_PROBLEM STATEMENT_
Find the line with "Given: Select message". Transcribe it and each later line of the data exactly, up to and including the last.

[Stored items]
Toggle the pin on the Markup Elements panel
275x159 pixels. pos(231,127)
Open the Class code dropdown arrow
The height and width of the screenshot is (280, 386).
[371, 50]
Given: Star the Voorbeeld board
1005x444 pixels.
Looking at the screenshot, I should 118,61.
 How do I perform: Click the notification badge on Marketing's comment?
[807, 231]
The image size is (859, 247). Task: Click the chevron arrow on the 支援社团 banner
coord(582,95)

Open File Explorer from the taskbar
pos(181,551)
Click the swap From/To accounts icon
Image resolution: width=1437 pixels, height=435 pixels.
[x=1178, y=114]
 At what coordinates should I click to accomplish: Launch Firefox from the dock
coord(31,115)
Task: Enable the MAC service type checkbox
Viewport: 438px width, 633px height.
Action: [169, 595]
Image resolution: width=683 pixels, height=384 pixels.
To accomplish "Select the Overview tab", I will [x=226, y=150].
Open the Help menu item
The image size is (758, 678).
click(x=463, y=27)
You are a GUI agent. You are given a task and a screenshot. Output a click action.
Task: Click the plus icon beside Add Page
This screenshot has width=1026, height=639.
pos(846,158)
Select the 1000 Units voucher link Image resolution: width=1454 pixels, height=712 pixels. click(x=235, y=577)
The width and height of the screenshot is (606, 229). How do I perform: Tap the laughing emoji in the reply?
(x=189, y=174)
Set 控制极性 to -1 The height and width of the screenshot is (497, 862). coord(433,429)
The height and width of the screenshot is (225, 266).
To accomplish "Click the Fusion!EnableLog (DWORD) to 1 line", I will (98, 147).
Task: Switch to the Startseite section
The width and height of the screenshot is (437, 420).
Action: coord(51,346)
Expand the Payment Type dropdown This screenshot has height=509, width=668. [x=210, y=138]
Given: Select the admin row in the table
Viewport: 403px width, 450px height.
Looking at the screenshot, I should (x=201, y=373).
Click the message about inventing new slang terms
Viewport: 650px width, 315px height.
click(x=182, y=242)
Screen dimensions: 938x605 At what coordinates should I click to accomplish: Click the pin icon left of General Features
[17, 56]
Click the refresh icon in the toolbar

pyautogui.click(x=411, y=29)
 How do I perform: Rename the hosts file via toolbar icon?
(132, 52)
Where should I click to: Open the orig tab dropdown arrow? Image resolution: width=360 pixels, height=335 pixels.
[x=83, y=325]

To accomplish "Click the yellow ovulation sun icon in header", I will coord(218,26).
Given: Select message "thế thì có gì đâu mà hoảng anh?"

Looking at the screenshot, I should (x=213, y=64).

_YOUR SOLUTION_
Given: Select message "thế thì có gì đâu mà hoảng anh?"

Looking at the screenshot, I should (x=213, y=64).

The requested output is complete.